The 1920 law, like the ones before and the 1941 law that replaced it, had one basic defect: it implied a reordering from above to those below, with dogmatic and theoretical pronouncements of a general nature without relating its content to daily reality. It belonged to the kind of "stratospheric law" that is embodied in parts of the Constitution and the Penal Code. It was a beautiful and just intellectual construction of what the obligations of the State should be to its citizens.

The General Education Law of 1972 marks an enormous advance over the legislative and administrative patterns of previous educational reform efforts. Not only does the new law directly attack the problems of wastage and productivity in a rapidly expanding public school system; it also has provided for a badly needed administrative decentralization that has invested additional authority in the regional and zonal offices outside Lima. It is now easier to solve routine personnel problems that for decades brought a mass migration of schoolteachers to Lima each summer to lobby and wait in the corridors of the Education Ministry. Beyond this, through the nuclearization of the school system, it has placed real power in the hands of parents and community leaders to influence the operation of the schools and see that teachers and administrative personnel fulfill their obligations. Implementation of the reform is moving along deliberately, year by year, and the new curriculum and methods have reached through the third year of primary school. There is a long way to go, however, and there are disturbing signs of conflict and confusion in the reform’s execution.

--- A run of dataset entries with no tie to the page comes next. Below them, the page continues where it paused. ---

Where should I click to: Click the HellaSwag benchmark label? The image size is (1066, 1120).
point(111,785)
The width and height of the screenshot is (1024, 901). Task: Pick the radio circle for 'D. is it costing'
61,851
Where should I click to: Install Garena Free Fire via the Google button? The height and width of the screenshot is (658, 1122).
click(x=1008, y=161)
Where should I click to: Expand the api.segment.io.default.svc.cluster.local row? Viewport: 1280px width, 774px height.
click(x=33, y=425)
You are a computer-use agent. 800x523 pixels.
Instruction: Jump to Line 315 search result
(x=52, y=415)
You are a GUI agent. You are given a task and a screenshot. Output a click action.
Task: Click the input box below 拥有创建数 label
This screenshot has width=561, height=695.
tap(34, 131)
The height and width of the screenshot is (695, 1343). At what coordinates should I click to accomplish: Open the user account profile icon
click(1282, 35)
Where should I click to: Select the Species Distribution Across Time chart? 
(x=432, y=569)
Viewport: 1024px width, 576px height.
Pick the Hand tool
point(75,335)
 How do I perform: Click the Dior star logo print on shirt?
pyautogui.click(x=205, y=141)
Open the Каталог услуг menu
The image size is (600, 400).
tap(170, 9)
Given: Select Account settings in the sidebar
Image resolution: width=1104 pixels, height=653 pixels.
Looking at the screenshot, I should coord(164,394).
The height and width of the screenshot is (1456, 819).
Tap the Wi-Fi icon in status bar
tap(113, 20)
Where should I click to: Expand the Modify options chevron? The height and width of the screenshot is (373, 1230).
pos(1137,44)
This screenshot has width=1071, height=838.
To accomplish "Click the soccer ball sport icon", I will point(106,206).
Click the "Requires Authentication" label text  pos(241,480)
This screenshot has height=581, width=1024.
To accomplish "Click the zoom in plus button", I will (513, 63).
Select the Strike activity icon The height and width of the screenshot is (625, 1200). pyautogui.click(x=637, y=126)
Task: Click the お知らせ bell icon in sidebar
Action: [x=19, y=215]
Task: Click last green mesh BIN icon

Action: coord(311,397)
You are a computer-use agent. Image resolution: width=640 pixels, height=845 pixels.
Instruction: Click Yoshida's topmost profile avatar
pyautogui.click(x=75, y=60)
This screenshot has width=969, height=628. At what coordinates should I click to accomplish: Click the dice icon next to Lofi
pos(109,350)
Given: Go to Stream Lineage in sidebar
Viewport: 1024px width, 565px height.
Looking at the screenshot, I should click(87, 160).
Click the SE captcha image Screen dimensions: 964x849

The kind of problems that seem to lie ahead are dramatized in the teacher retraining program that has been central to the reform effort over the past three years. The 1970 report of the Education Reform Commission asserted that the teacher must be converted into "a lucid and critical agent of the educational process and the other structural changes initiated in the country.... The difference between the old and new educational systems, not only in its general outline but also in its conception, doctrine, ends, and means, is of such magnitude that a new type of teacher is needed, as well as infrastructure, equipment, materials, and techniques adapted to its special character." To meet these needs the retraining of Peru’s 120,000 teachers has been assigned a key role of utmost urgency. "We are trying to get the teachers to shed their old methods and habits of thought," said Augusto Salazar Bondy. "We are trying to get them to think critically, to question everything, to enrich their own and their pupils’ perspective by constant discussion, to break through the old forms that made the school an instrument of domination by the ruling classes. This is the only way we can make the educational revolution."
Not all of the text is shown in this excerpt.